Make cameras a top priority
Chico Police Department and city should focus on equipping every officer with a body camera
This newspaper is troubled by the fact that two people have been shot and killed by Chico police officers in the past four months and that none of the officers involved in the fatal encounters was equipped with body cameras.
The first fatality was that of Desmond Phillips, who reportedly was in the midst of a mental health breakdown when he was shot more than a dozen times back in March. Phillips’ father, who was there when his son was killed, tells a different story of events than those officers, who have since been cleared of wrongdoing by county investigators.

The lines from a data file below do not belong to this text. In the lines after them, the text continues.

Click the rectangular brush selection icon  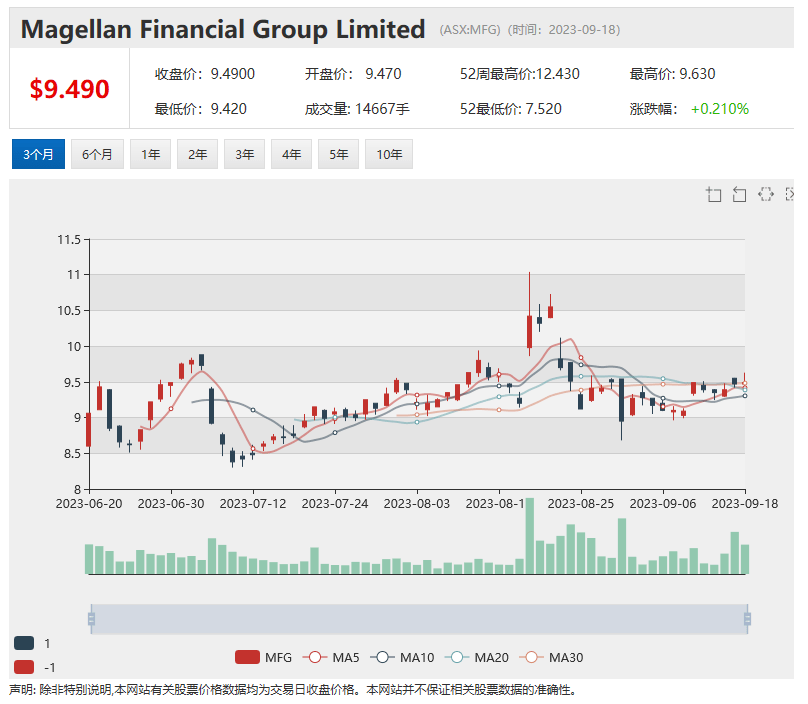click(x=766, y=194)
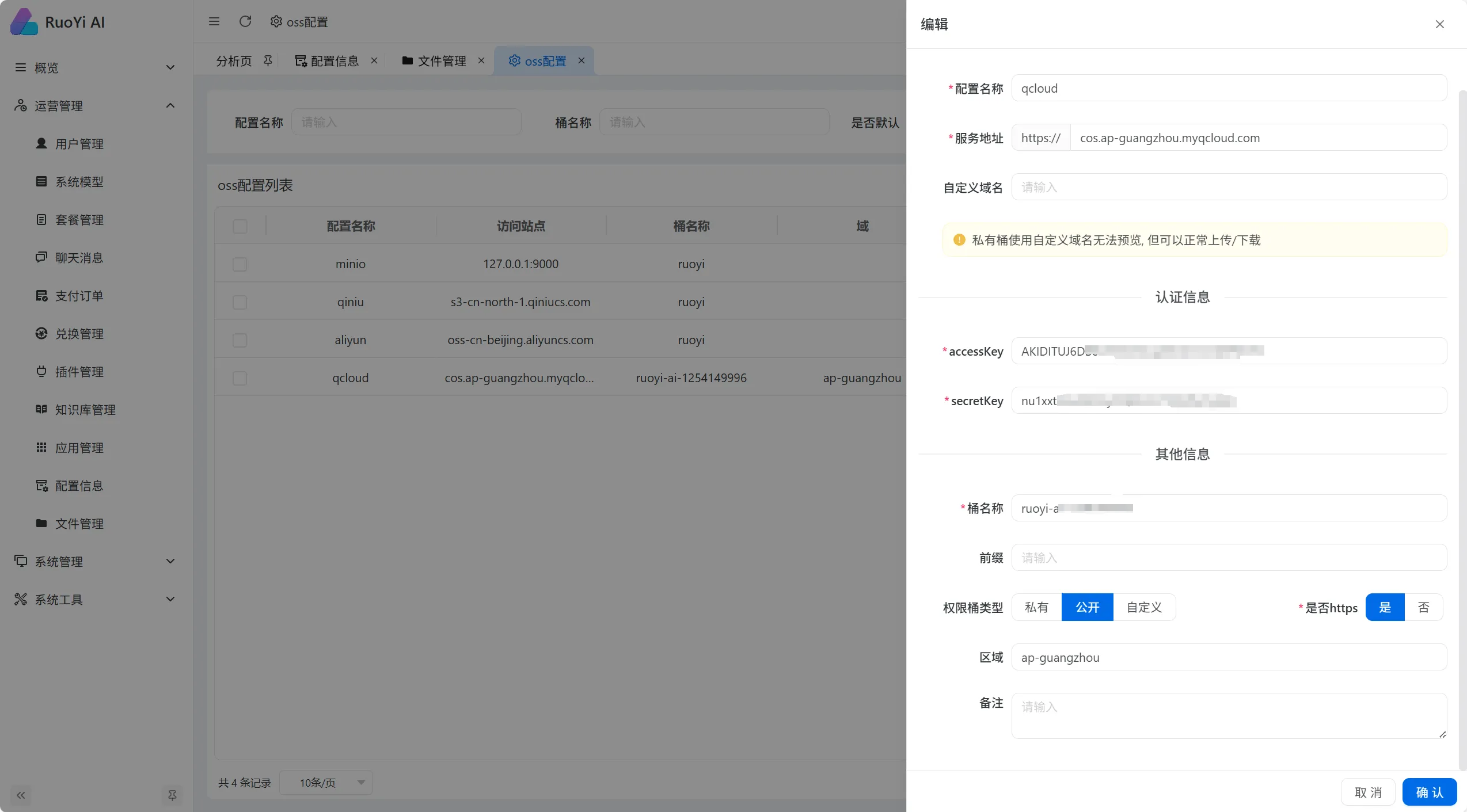Click the refresh page icon
1467x812 pixels.
[x=245, y=22]
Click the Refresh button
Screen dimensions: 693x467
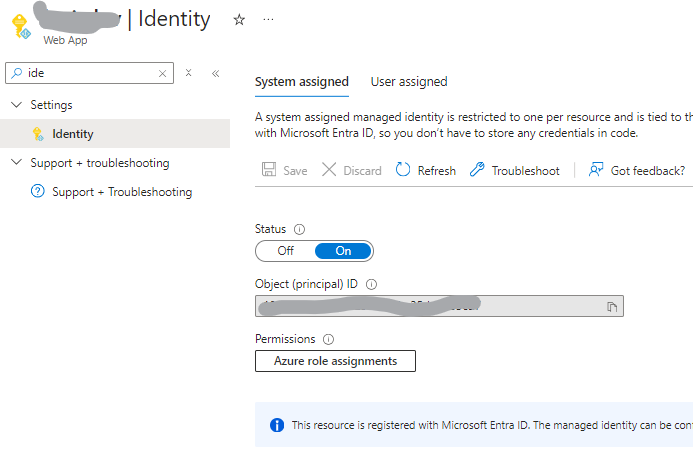click(426, 171)
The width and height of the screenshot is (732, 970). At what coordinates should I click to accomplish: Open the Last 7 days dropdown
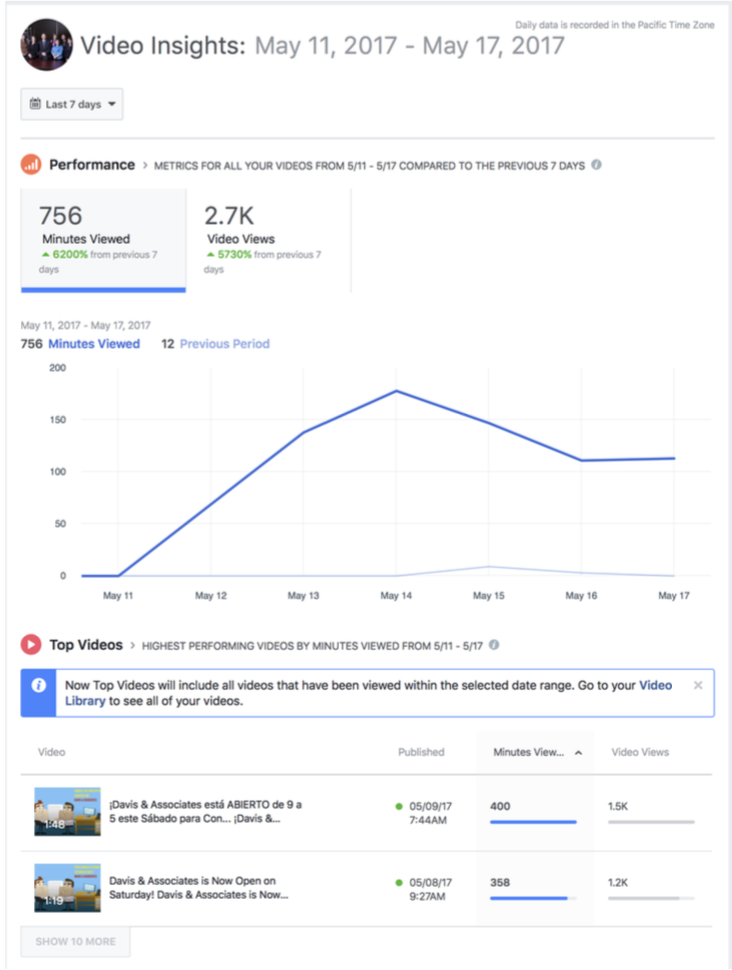click(x=72, y=104)
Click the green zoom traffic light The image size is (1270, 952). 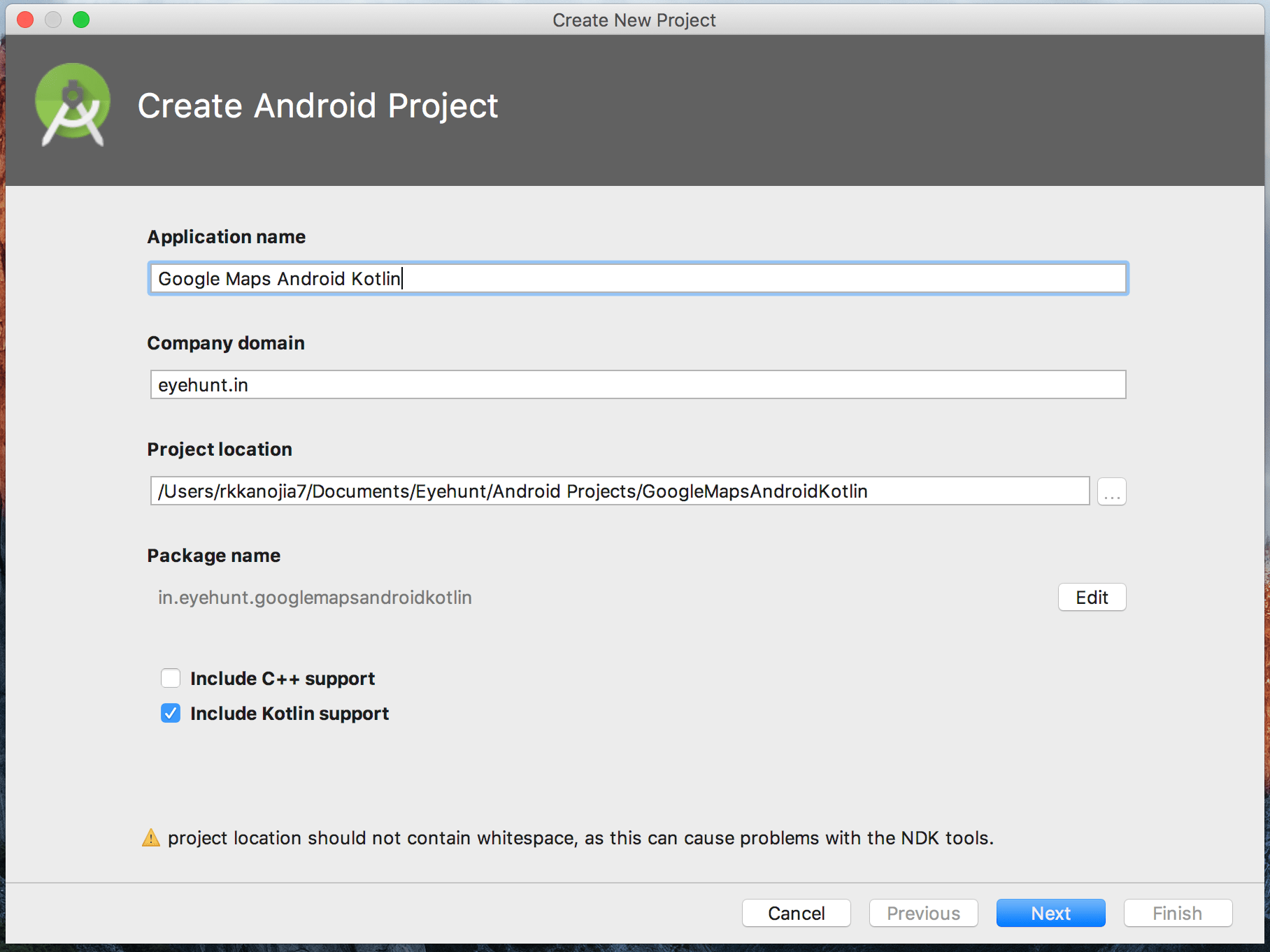[x=81, y=20]
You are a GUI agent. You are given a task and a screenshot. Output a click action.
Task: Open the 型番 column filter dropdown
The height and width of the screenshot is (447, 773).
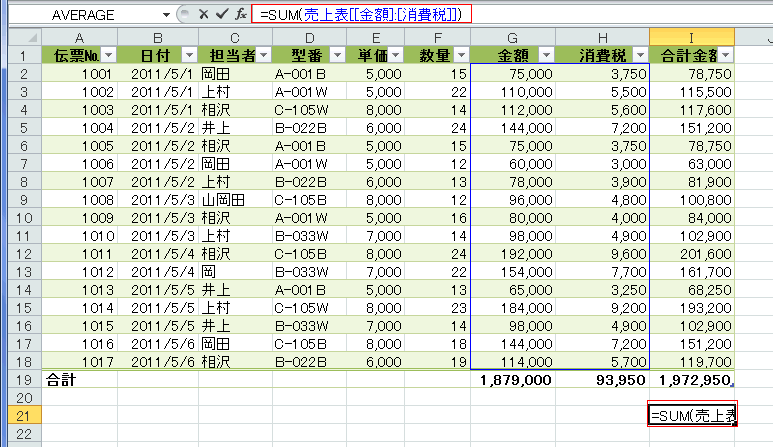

What’s maddening is that CPD had cameras in its possession when Phillips was killed. Deployment was held up due to technical issues. Last week, however, we learned that a roll-out of that equipment in April did not apply to every officer—that 10 of them don’t have the devices (see “Deployment delayed,” Newslines, July 27). One is the sergeant who shot and killed a burglary suspect downtown last week.
In our minds, body cameras ought to be standard pieces of equipment for every law enforcement agency. We came to that conclusion after footage from a police car dash camera showed Patrick Feaster, then a Paradise police officer, shooting a suspected drunken driver. Feaster failed to turn on his body cam in that instance, but footage from the two officers who arrived shortly thereafter revealed Feaster’s frantic search for his bullet casing and eventual admission of firing his weapon. That footage led to Feaster’s manslaughter conviction.
Cost ostensibly is the barrier to outfitting every Chico police officer, but we’re not buying that. Consider the current push by the department to further bolster its roster by supplanting the city’s small stable of park rangers with police academy-trained “sworn rangers,” an endeavor that will come with a hefty price tag.
Our view: CPD has not made body cameras a top priority. That needs to change.